In the City of Neon
December, 2021The clock had struck the end of the workday with the mechanical certainty of cold technology. A brief jolt of surprise replaced by the heavy relief of yet another day. The work mesmerized with its repetitive rhythm, accentuated by the boom of the languid and mocking hours in their torment. One after another, it was boredom and resignation that sank into the flesh like fangs of a metallic predator.
The workers rose, tired, with little enthusiasm for the rest of the day that still awaited them. A mass of bodies that forgot themselves, murmuring complaints or simply talking about nothing, moved towards the exit—a mouth regurgitating flesh toward the neon glow of the city.
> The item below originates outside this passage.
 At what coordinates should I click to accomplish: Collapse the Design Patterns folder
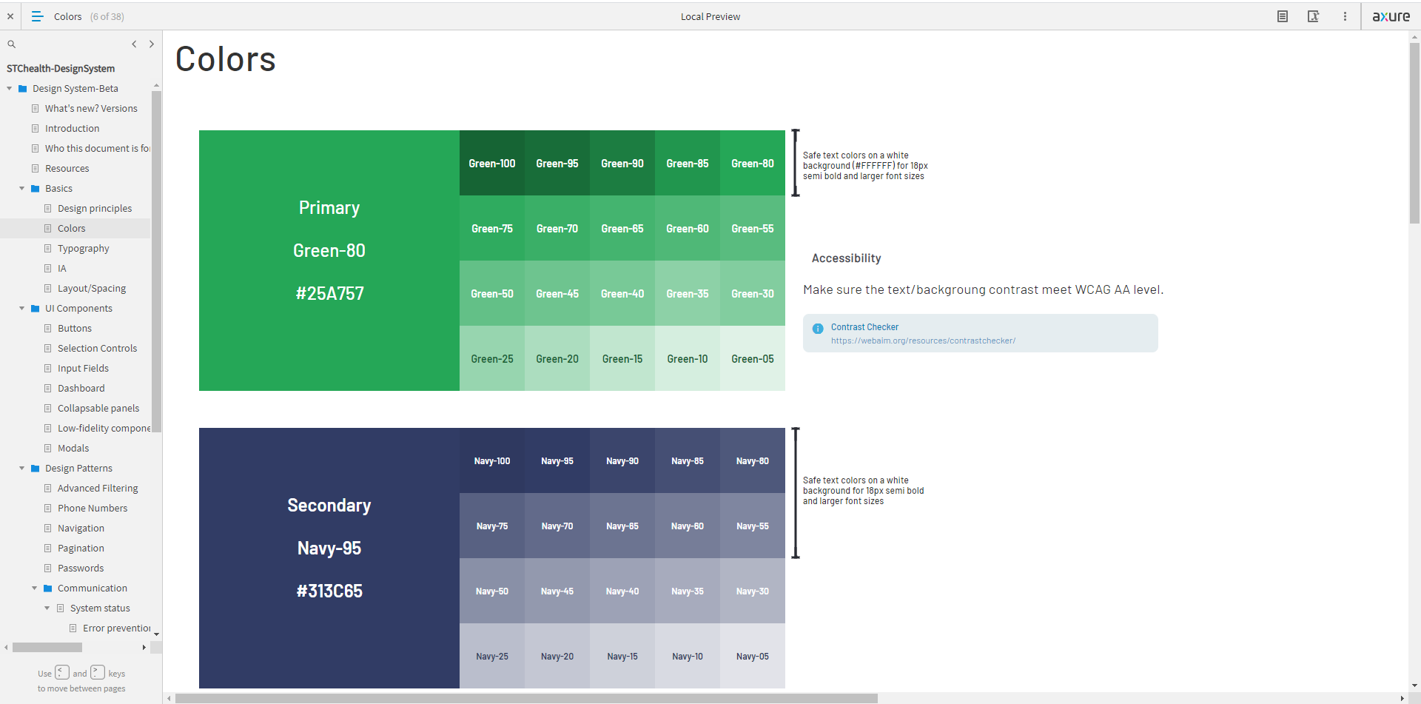point(22,468)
Among the amorphous wave of laborers, Worker 56 escaped, heading straight for the city's main artery through a long alley, cutting through the buildings with the quick steps of despair. The others escaped from their fatigue to the transportation that would take them home.
Quickly, the Worker reached the main artery, flooded with light, activity, permanent distractions, an electronic life hurtling rapidly toward a final electric ecstasy.
Walking on this street was like swimming in a neon ocean, bioluminescent like many marine creatures. The organic matter of passersby bathed in light and its perpetual electric hum; thousands of bodies dancing between advertisements, propaganda, and ads with crystal-clear promises of fortune and happiness in a world that was no longer.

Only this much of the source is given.